START EXCERPTED RECORDS
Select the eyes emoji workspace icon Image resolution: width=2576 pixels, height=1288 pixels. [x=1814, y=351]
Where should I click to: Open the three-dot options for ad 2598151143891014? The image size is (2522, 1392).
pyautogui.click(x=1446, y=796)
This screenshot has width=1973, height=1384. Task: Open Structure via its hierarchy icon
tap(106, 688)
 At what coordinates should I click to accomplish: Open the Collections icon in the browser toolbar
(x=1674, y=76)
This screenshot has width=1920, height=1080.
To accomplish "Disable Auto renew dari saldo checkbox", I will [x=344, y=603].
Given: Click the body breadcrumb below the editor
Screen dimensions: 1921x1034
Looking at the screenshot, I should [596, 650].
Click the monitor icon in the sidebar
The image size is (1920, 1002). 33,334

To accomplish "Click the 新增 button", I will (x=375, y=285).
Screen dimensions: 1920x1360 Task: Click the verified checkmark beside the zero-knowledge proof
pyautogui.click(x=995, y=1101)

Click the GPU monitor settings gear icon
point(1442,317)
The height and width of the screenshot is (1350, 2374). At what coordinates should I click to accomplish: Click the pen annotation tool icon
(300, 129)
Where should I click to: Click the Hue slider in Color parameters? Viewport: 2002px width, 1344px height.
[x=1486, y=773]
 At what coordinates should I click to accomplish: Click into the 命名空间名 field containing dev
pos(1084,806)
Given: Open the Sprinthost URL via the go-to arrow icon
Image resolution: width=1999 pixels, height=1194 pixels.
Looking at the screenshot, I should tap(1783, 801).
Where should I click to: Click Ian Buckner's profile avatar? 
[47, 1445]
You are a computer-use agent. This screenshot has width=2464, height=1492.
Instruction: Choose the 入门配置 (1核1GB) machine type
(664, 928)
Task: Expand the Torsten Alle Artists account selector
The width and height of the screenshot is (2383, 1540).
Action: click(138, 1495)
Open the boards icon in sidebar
END EXCERPTED RECORDS
* WHAT THIS TASK INVOLVES *
Take the records shown above and output them again exactly.

* EXERCISE OUTPUT *
Select the eyes emoji workspace icon Image resolution: width=2576 pixels, height=1288 pixels. [x=1814, y=351]
Where should I click to: Open the three-dot options for ad 2598151143891014? The image size is (2522, 1392).
pyautogui.click(x=1446, y=796)
This screenshot has width=1973, height=1384. Task: Open Structure via its hierarchy icon
tap(106, 688)
 At what coordinates should I click to accomplish: Open the Collections icon in the browser toolbar
(x=1674, y=76)
This screenshot has width=1920, height=1080.
To accomplish "Disable Auto renew dari saldo checkbox", I will [x=344, y=603].
Given: Click the body breadcrumb below the editor
Screen dimensions: 1921x1034
Looking at the screenshot, I should [596, 650].
Click the monitor icon in the sidebar
The image size is (1920, 1002). 33,334

To accomplish "Click the 新增 button", I will (x=375, y=285).
Screen dimensions: 1920x1360 Task: Click the verified checkmark beside the zero-knowledge proof
pyautogui.click(x=995, y=1101)

Click the GPU monitor settings gear icon
point(1442,317)
The height and width of the screenshot is (1350, 2374). At what coordinates should I click to accomplish: Click the pen annotation tool icon
(300, 129)
Where should I click to: Click the Hue slider in Color parameters? Viewport: 2002px width, 1344px height.
[x=1486, y=773]
 At what coordinates should I click to accomplish: Click into the 命名空间名 field containing dev
pos(1084,806)
Given: Open the Sprinthost URL via the go-to arrow icon
Image resolution: width=1999 pixels, height=1194 pixels.
Looking at the screenshot, I should tap(1783, 801).
Where should I click to: Click Ian Buckner's profile avatar? 
[47, 1445]
You are a computer-use agent. This screenshot has width=2464, height=1492.
Instruction: Choose the 入门配置 (1核1GB) machine type
(664, 928)
Task: Expand the Torsten Alle Artists account selector
The width and height of the screenshot is (2383, 1540).
Action: click(138, 1495)
Open the boards icon in sidebar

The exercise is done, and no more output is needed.